11月15日、スタートアップイベント「TechDay」が、ニューヨークの国際展示場ジェイコブ・ジャビッツ・コンベンション・センターで、3年ぶりにリアル開催された。会場には、金融、ファッション、メディア、ハード、バイオ、ヘルス、教育、ペットなど、ニューヨークらしい多種多様なテック企業が並び、カナダやブラジルなど、国外からの出展者も見られた。2019年に比べると規模を縮小しての開催となったが、およそ100者が出展し、投資家など多くの来場者がブースを回り、出展者の説明に耳を傾けていた。
ClearMix は Y Combinator が支援する、営業・マーケティングチーム向けのカスタマー・ビデオ・コンテンツ・プラットフォームを提供するニューヨーク発のスタートアップだ。15ヶ月前に立ち上げて以来、Googleやコーネル大学など196社の動画コンテンツ制作を支援している。フィラデルフィアを拠点とするExpressCellsは、製薬会社やバイオテクノロジー企業の委託サービスとして遺伝子編集を行う。米国内だけでなく欧州や日本で販路を開拓している最中だ。
2012年に始まったスタートアップイベント「TechDay」は、年々その規模を拡大し、世界最大級のスタートアップイベントの一つになるまでに成長した。ニューヨーク発のユニコーン企業であるZocDocやVia Transportationは、かつてTechDayに参加したスタートアップの一つだ。

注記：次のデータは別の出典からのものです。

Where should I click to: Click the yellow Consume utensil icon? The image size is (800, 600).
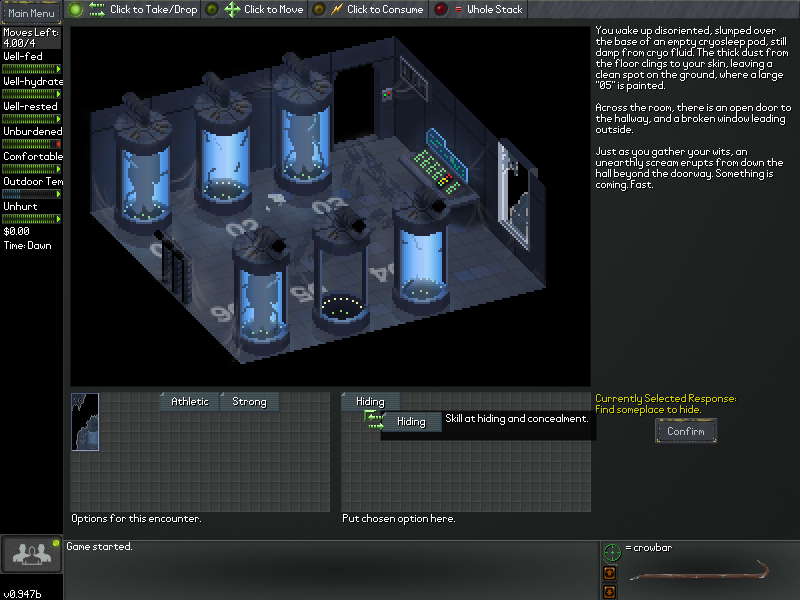tap(336, 10)
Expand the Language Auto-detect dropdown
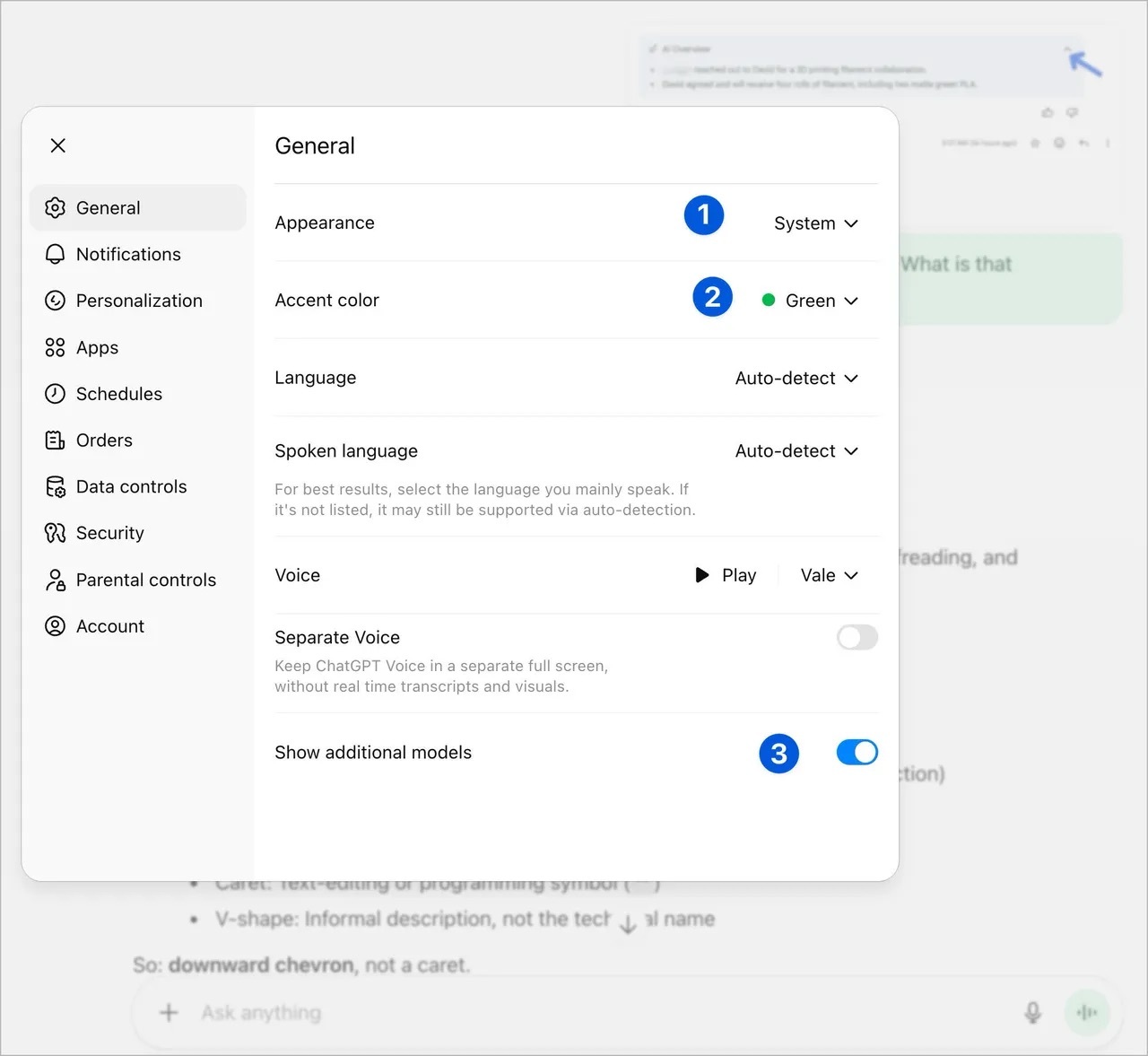Viewport: 1148px width, 1056px height. (x=796, y=378)
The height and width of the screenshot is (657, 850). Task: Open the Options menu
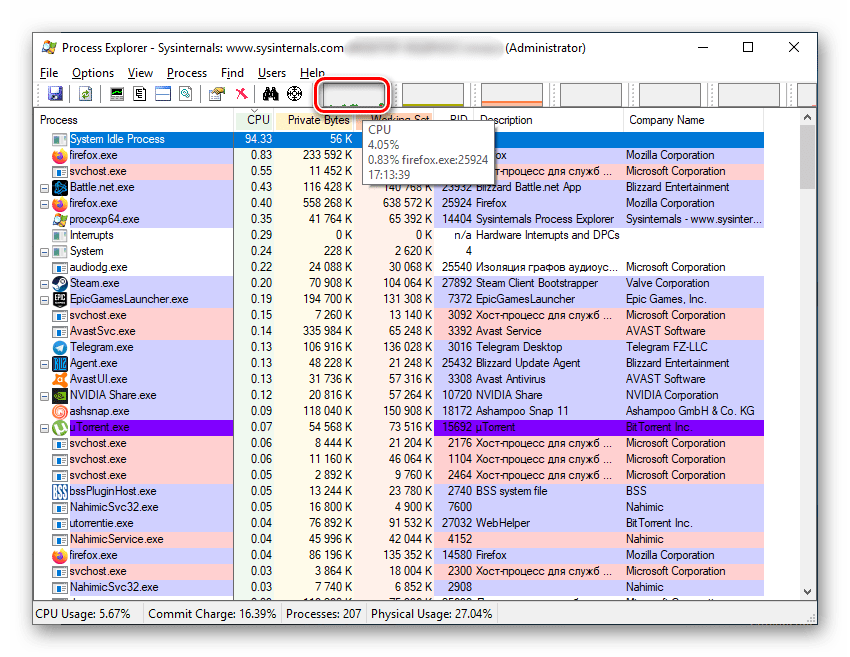(x=93, y=73)
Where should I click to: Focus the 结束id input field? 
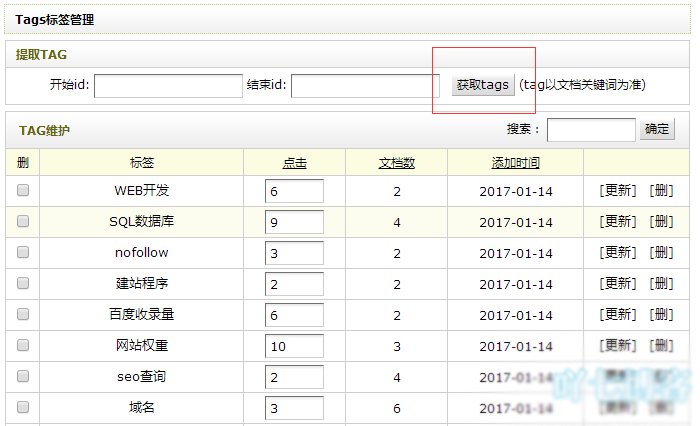365,86
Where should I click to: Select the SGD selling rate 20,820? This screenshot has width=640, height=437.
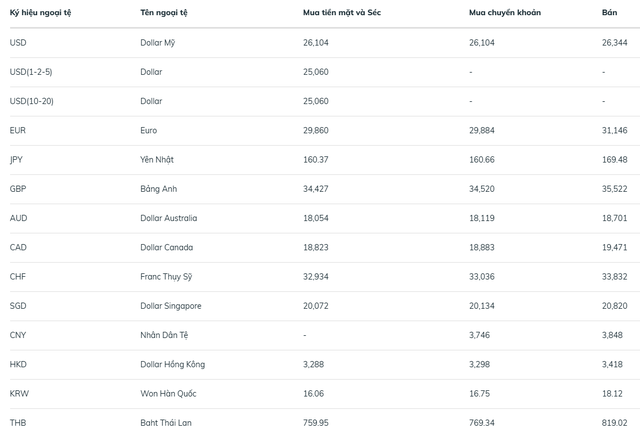point(615,306)
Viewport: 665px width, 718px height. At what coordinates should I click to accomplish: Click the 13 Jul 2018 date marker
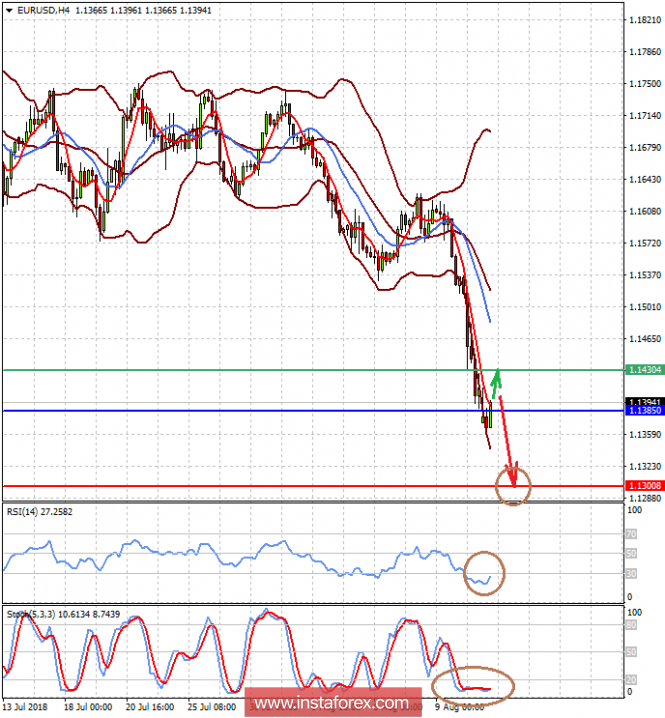pyautogui.click(x=25, y=707)
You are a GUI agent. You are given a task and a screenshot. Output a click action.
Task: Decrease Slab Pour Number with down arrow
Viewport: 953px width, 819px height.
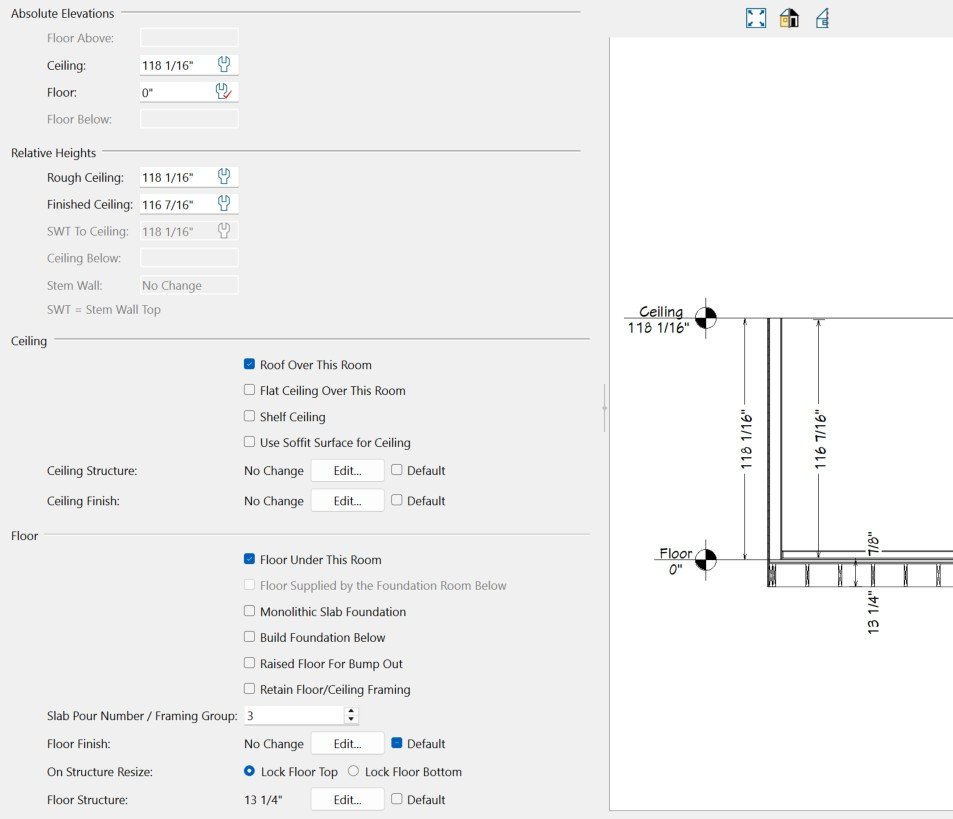click(350, 720)
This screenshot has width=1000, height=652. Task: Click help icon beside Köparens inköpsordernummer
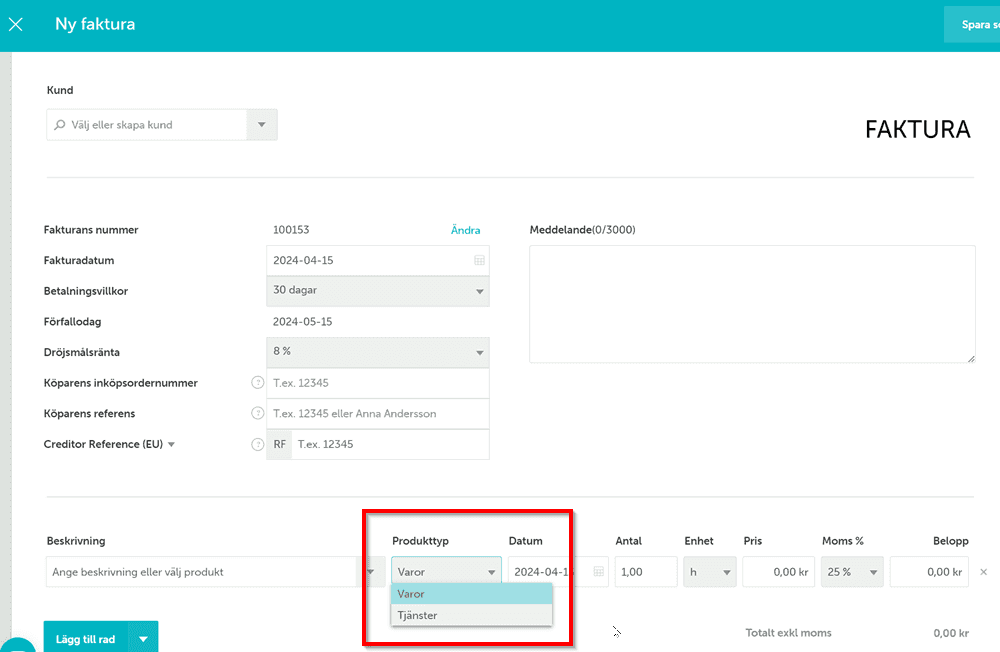(x=257, y=383)
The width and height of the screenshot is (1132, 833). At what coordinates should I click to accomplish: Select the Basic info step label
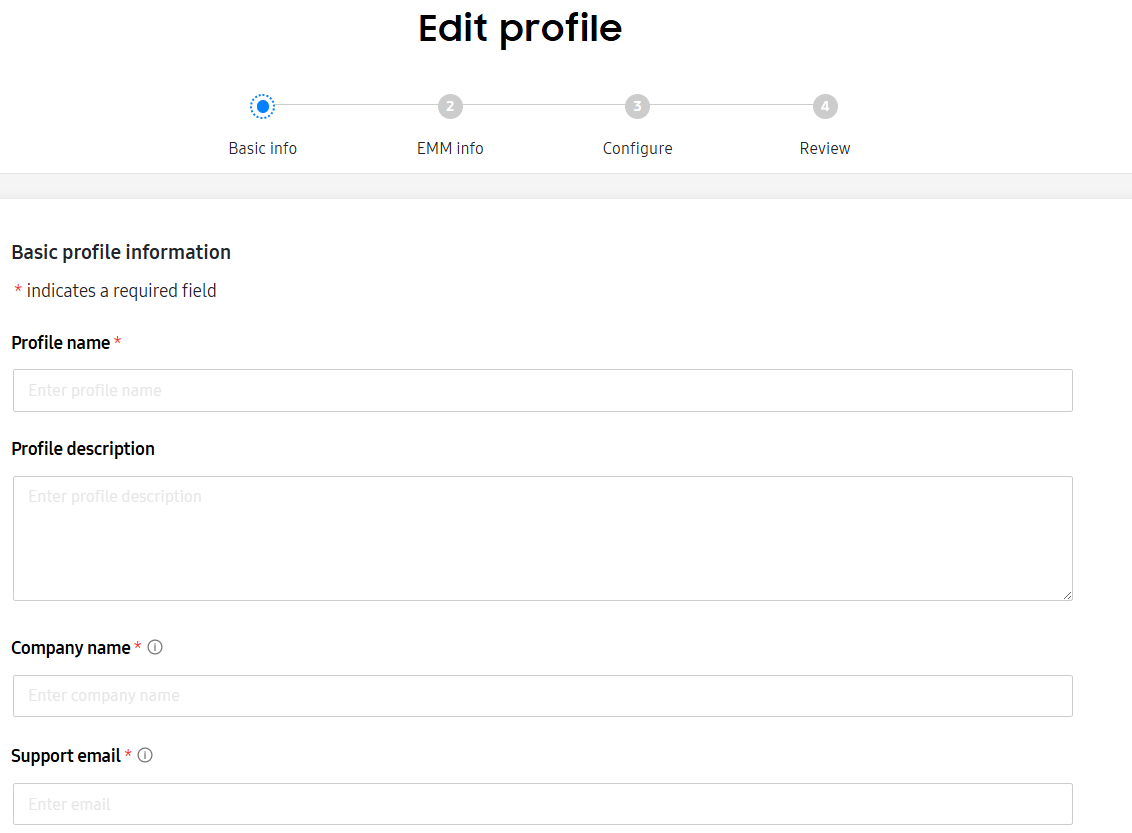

横浜市が出展した2019年には、出展数は300、来場者は2万人を超えた(文末の関連記事を参照)。しかしながら翌年、パンデミックにより開催が延期され、数か月の再準備期間を経てバーチャル形式での開催となった。2021年は、展示会のリアル開催が企画されるも、変異株の流行により、出展者・参加者が戻らず、開催は見送られた。
一方で、Startup Genome社やSartupBlink社による2022年のスタートアップエコシステムランキングで、ニューヨークは世界第二位にランクインしている。また、2021年には、ニューヨークから61のユニコーン企業(CB Insight)が誕生するなど、スタートアップ都市としての存在感は高まり続けている。主催者であるTechDay HQの代表者は「新型コロナウイルスは我々の業界にとって大きな打撃だった。今回のTechDayは再スタート。これからまた拡大していきたい」と、TechDayの拡大に強い意欲を示す。11月18日には、別会場でスタートアップの創業者とその経営幹部を対象にしたカンファレンス「TechDay Founders Summit」の開催がされる。創業者・経営者同士の学び・交流の場であるFounders Summitは、2020年からTechDayが新たに取り入れたフォーマットだ。世界が注目するニューヨークで、新しいチャレンジを続けるスタートアップイベント「TechDay」のさらなる進化が期待される。